A while back I wrote about whether or not fat-sploitation was real or myth. With all of the attention that plus size fashion and plus size modeling has been receiving the last few months I have come to the conclusion there is a bit of exploitation going on in the world of fat but not in the way most of us would think.
Up until the 1960′s most of the celebrities and models were larger. Think about Marilyn Monroe and Jane Mansfield. Both of these ladies in their prime were considered gorgeous voluptuous women with hips and curves that many admired and some were even jealous of. What changed? Enter Twiggy and the view of what was considered beautiful went from curvaceous to pre-pubescent boy looking ladies.
Fast forward to today the world of image and fashion is over crowded with models who are so skinny they look near dead. Not to mention what they have to go through in order to maintain that look is abuse at its highest level. We hear about it in small doses but it wasn’t until I read Crystal Renn’s Hungry: A Young Model’s Story of Appetite, Ambition and the Ultimate Embrace of Curves that I was given an insight into the world of super skinny so-called super models.

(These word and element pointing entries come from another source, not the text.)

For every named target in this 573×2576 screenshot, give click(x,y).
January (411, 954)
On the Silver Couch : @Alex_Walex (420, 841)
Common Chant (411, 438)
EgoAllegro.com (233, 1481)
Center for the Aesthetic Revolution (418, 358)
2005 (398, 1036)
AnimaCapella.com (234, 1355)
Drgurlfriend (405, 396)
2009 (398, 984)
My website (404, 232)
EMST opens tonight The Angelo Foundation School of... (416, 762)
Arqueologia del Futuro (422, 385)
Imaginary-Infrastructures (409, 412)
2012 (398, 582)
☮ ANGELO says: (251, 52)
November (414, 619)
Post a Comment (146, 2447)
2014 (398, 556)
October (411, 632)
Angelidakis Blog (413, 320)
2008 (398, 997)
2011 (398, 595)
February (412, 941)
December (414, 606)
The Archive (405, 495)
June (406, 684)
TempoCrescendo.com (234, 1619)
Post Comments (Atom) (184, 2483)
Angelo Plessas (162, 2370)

The verdict at least for me is that fat is being exploited in a subtle way and the curvy revolution that most including myself have been enjoying is really just a continuation of what was stifled in the 60′s. Plus size, fat, bbw, curvy or whatever you want to call it is actually the larger community fighting for something we never should have had to go to war about in the first place. The battle lines were drawn and the fight continues with fashion, modeling, and society trying to dictate what a person should look like and what they can and cannot wear.

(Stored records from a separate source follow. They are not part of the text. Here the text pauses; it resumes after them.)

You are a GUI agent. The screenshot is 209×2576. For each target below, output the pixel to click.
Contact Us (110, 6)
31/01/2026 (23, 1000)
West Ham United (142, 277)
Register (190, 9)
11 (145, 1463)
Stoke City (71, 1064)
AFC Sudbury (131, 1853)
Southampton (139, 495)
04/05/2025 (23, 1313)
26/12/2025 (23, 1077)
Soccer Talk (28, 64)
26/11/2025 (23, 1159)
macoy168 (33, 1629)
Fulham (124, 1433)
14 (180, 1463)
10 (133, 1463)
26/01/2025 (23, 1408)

Should we be fighting this fight? My answer is no, but as long as we are part of a system in the United States that measures a persons worth by dress size we will continue to fight. Even with hard evidence stating that as long as a person is healthy their size does not matter. Finally, though my thoughts are that the fat community is being exploited from both inside and out I also feel that the establishment is finding it harder to ignore a section of the population that refuses to be held down. What do you think?